I want to replace every dot with a space in a sentence except when it is used with an abbreviation. When it is used with an abbreviation, I want to replace it with ''
NULL.
Abbreviation means a dot surrounded at least two Capital letters.
My regex
are working except they catch U.S.
r1 = r'\b((?:[A-Z]\.){2,})\s*'
r2 = r'(?:[A-Z]\.){2,}'
'U.S.A is abbr x.y is not. But I.I.T. is also valid ABBVR and so is M.Tech'
should become
'USA is abbr x y is not But IIT is also valid ABBVR and so is MTech'
UPDATE: It should not be considering any numbers or special characters.
X.2 -> X 2
X. -> X
X.* -> X -
You can use
import re
s='U.S.A is abbr x.y is not. But I.I.T. is also valid ABBVR and so is M.Tech, X.2, X., X.*'
print(re.sub(r'(?<=[A-Z])(\.)(?=[A-Z])|\.', lambda x: '' if x.group(1) else ' ', s))

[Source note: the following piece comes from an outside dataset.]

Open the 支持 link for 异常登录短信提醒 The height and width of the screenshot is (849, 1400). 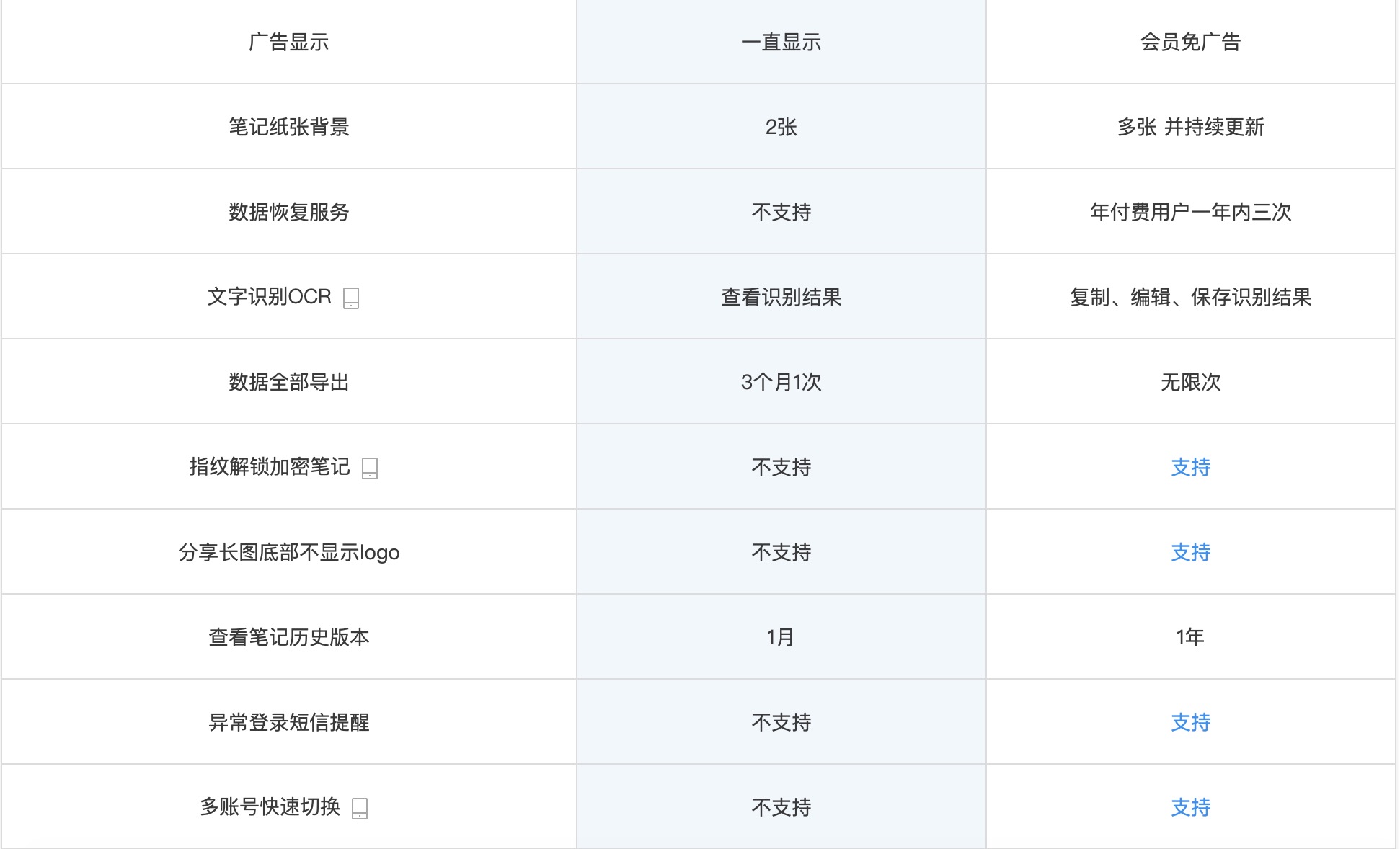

# => USA is abbr x y is not But IIT is also valid ABBVR and so is MTech, X 2, X , X *
See the Python demo. Here is a regex demo. It matches
(?<=[A-Z])(\.)(?=[A-Z])
- Group 1: a .
char that is immediately preceded and followed with an uppercase ASCII letter|
- or\.
- a dot (in any other context)If Group 1 matches, the replacement is an empty string, else, the replacement is a space.

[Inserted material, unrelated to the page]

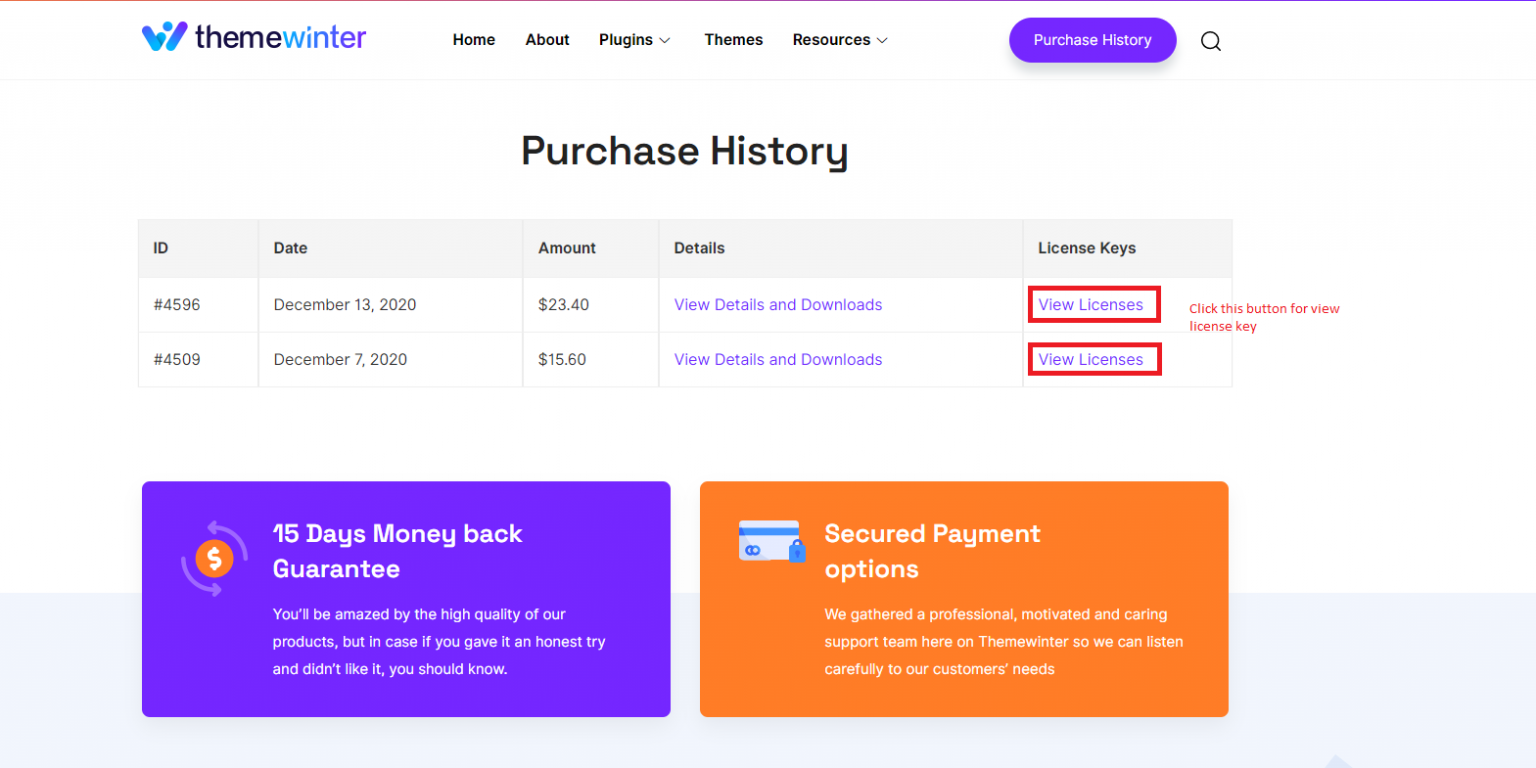Select the #4596 order ID cell
This screenshot has width=1536, height=768.
[177, 305]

To make it Unicode-aware, install PyPi regex library (pip install regex
) and use
import regex
s='U.S.A is abbr x.y is not. But I.I.T. is also valid ABBVR and so is M.Tech, X.2, X., X.*'
print(regex.sub(r'(?<=\p{Lu})(\.)(?=\p{Lu})|\.', lambda x: '' if x.group(1) else ' ', s))
The \p{Lu}
matches any Unicode uppercase letter.